• [GIVEN ENTRIES]:
+-------+

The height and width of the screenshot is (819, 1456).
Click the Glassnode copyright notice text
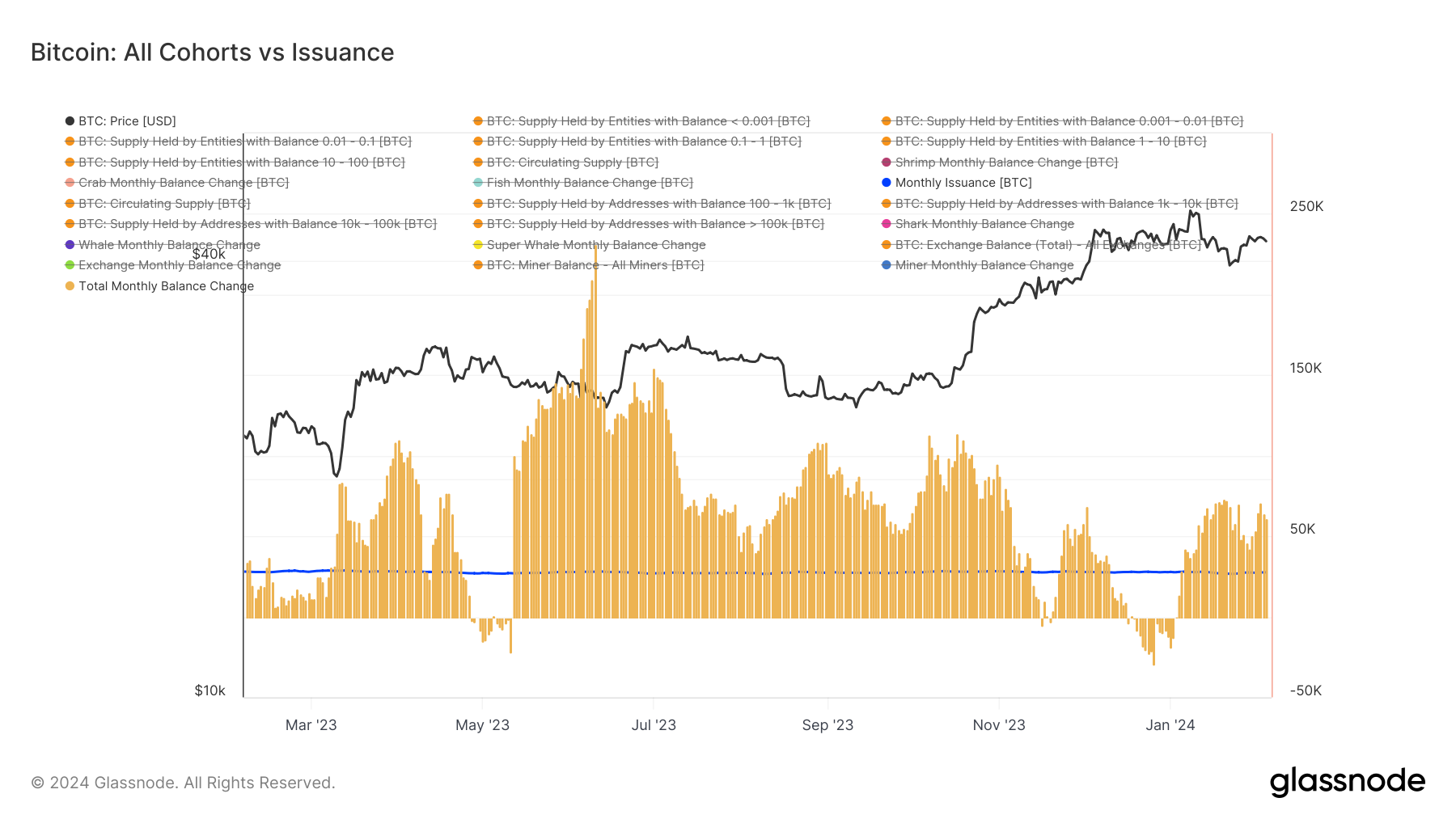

+-------+

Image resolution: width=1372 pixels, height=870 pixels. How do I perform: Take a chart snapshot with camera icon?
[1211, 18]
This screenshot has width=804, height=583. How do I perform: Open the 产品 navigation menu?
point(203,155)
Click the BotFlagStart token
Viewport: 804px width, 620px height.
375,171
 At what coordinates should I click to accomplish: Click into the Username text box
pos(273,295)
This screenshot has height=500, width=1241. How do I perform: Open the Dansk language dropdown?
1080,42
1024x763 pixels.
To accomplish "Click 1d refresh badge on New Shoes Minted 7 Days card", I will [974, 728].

+-------+

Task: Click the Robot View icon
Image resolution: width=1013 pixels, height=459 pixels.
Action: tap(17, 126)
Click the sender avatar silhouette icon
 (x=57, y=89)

+-------+

• [EXERCISE]:
Restate word for word the entries above from the line with "The height and" through the line with "Click the Glassnode copyright notice text", inclusive, leaving out everything else.

• [WRITTEN SOLUTION]:
The height and width of the screenshot is (819, 1456).
Click the Glassnode copyright notice text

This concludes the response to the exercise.